For the information interaction, execution process and other contents between the modules in the above-mentioned apparatus and system, because the same concept is based on the embodiment of the method in this specification, specific contents may refer to the description in the embodiment of the method in this specification, and are not described herein again.

The embodiments in the present specification are described in a progressive manner, and the same and similar parts among the embodiments are referred to each other, and each embodiment focuses on the differences from the other embodiments. In particular, as for the apparatus embodiment, since it is substantially similar to the method embodiment, the description is relatively simple, and for the relevant points, reference may be made to the partial description of the method embodiment.

Those skilled in the art will recognize that, in one or more of the examples described above, the functions described in this disclosure may be implemented in hardware, software, hardware, or any combination thereof.
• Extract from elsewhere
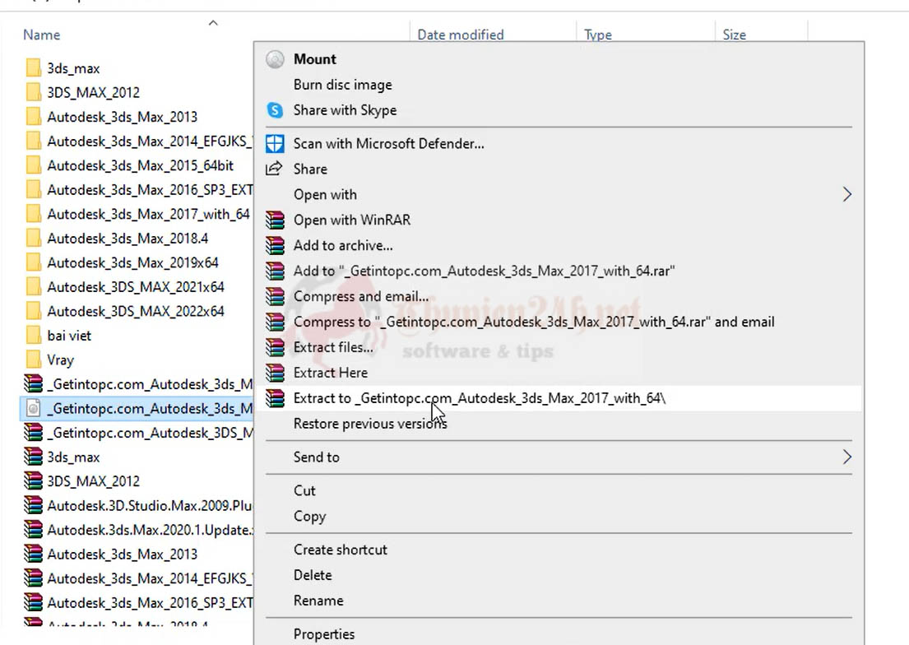Choose Extract files... from the context menu
This screenshot has height=645, width=909.
(x=333, y=347)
When implemented in software, the functions may be stored on or transmitted over as one or more instructions or code on a computer-readable medium.

The above-mentioned embodiments, objects, technical solutions and advantages of the present invention are further described in detail, it should be understood that the above-mentioned embodiments are only exemplary embodiments of the present invention, and are not intended to limit the scope of the present invention, and any modifications, equivalent substitutions, improvements and the like made on the basis of the technical solutions of the present invention should be included in the scope of the present invention.

Claims

1. The method for detecting the similarity of the media contents comprises the following steps:

sampling target media content to obtain basic frame data;

determining reference media content;

obtaining each key frame in the predetermined reference media content;

2. The method of claim 1, wherein the determining reference media content comprises:

3. The method of claim 1, the determining respective key frames in targeted media content from the base frame data, comprising:

4. The method of claim 3, the information for each key frame in the target media content comprising: a first key frame confidence matrix, wherein the vector value in the first key frame confidence matrix is 0 or 1, if the vector value of one vector is 0, the frame at the time sequence position corresponding to the vector is characterized as not being a key frame, and if the vector value of one vector is 1, the frame at the time sequence position corresponding to the vector is characterized as being a key frame.
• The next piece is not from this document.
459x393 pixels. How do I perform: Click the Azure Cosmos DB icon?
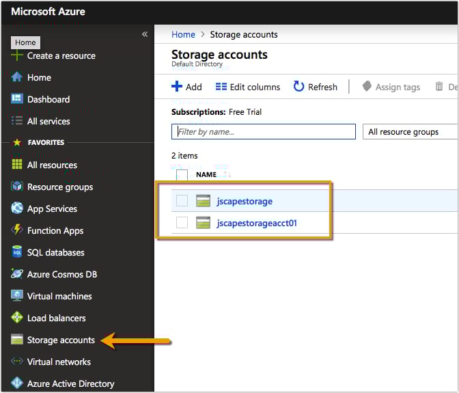tap(17, 274)
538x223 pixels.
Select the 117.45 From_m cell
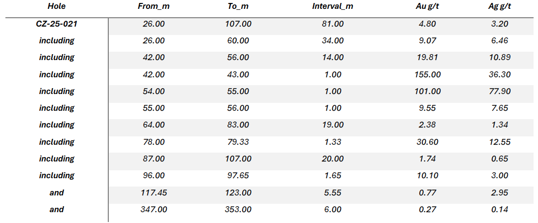click(x=153, y=192)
5. The method of claim 4, wherein the training method of the classification network comprises:

6. The method of claim 5, wherein the training method of the classification network further comprises:

7. The method of claim 6, wherein after multiplying the pairwise matches and before deriving a third key frame confidence matrix, further comprising: and setting the vector values at every set number of positions in the primary matrix as 1 to obtain the third key frame confidence coefficient matrix.
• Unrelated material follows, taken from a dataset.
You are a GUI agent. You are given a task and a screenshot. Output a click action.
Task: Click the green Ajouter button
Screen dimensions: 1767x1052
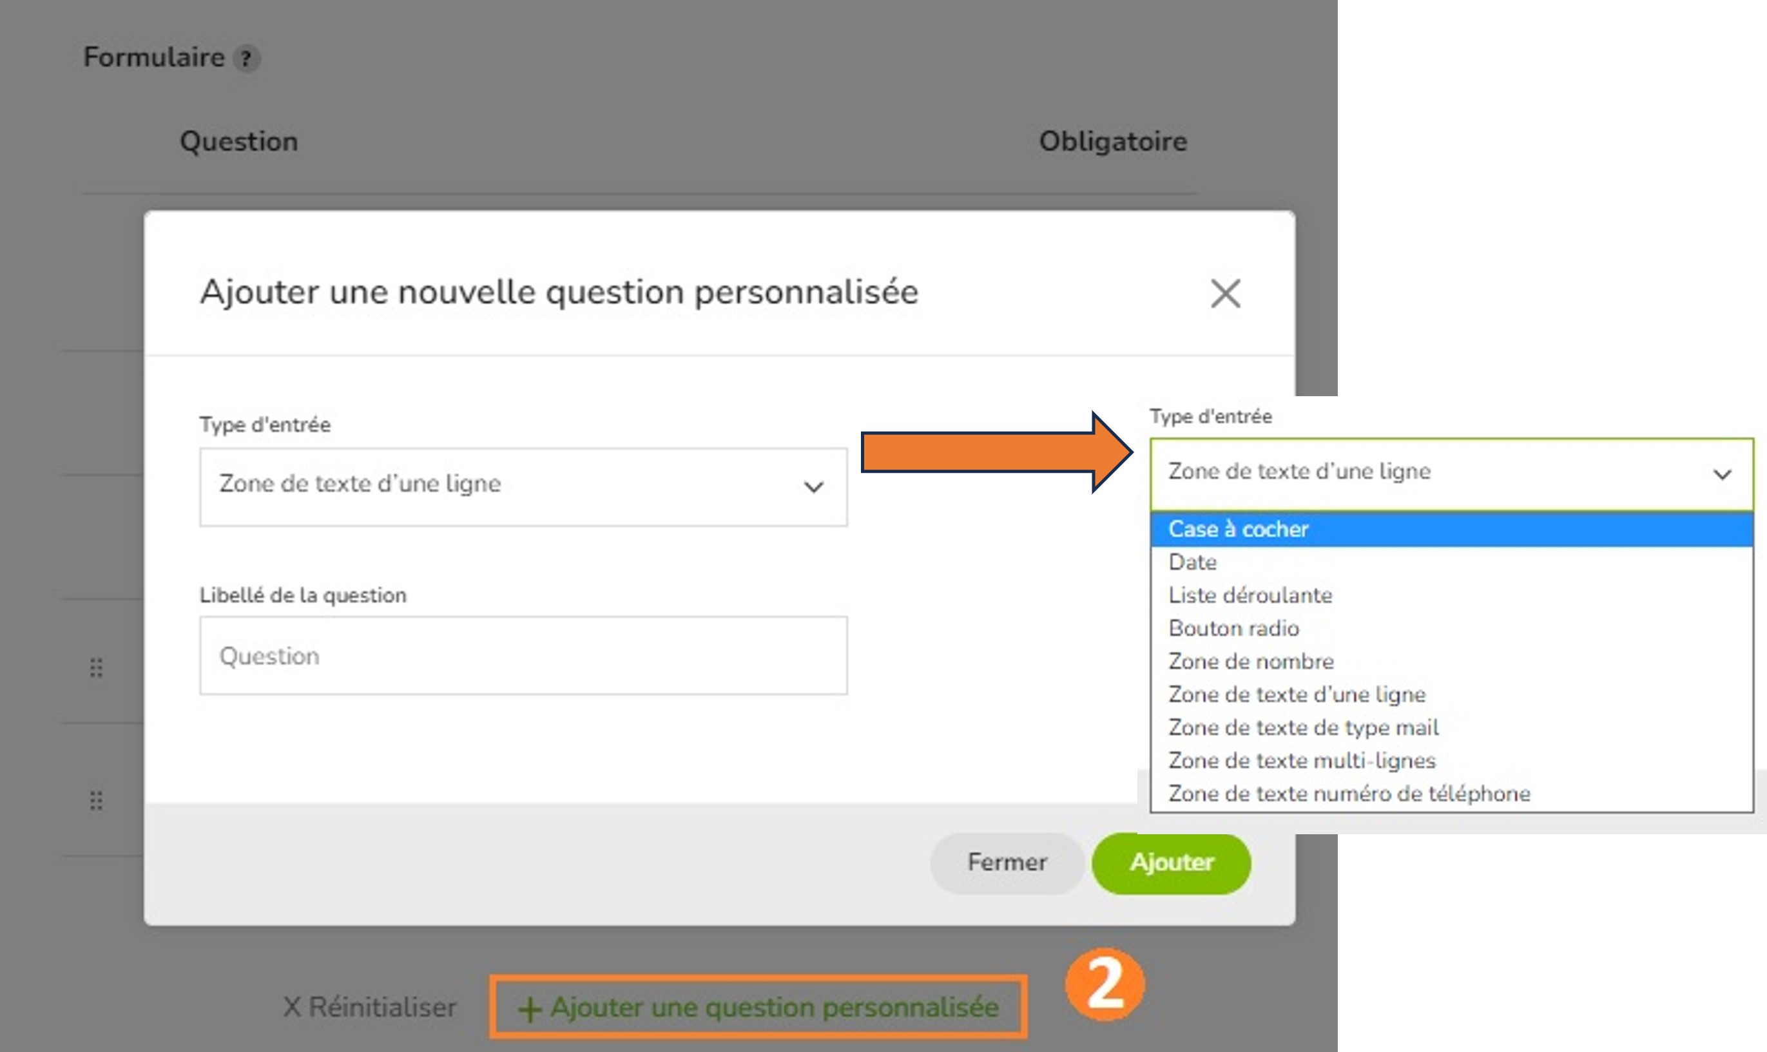point(1171,863)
8. The method of claim 6, wherein the training method of the deep learning detection model comprises:

9. The method of claim 1, wherein determining the overall similarity of the target media content and the reference media content according to the calculated inter-frame similarities comprises:

10. The media content similarity detection device comprises:

11. A computing device comprising a memory having executable code stored therein and a processor that, when executing the executable code, implements the method of any of claims 1-9.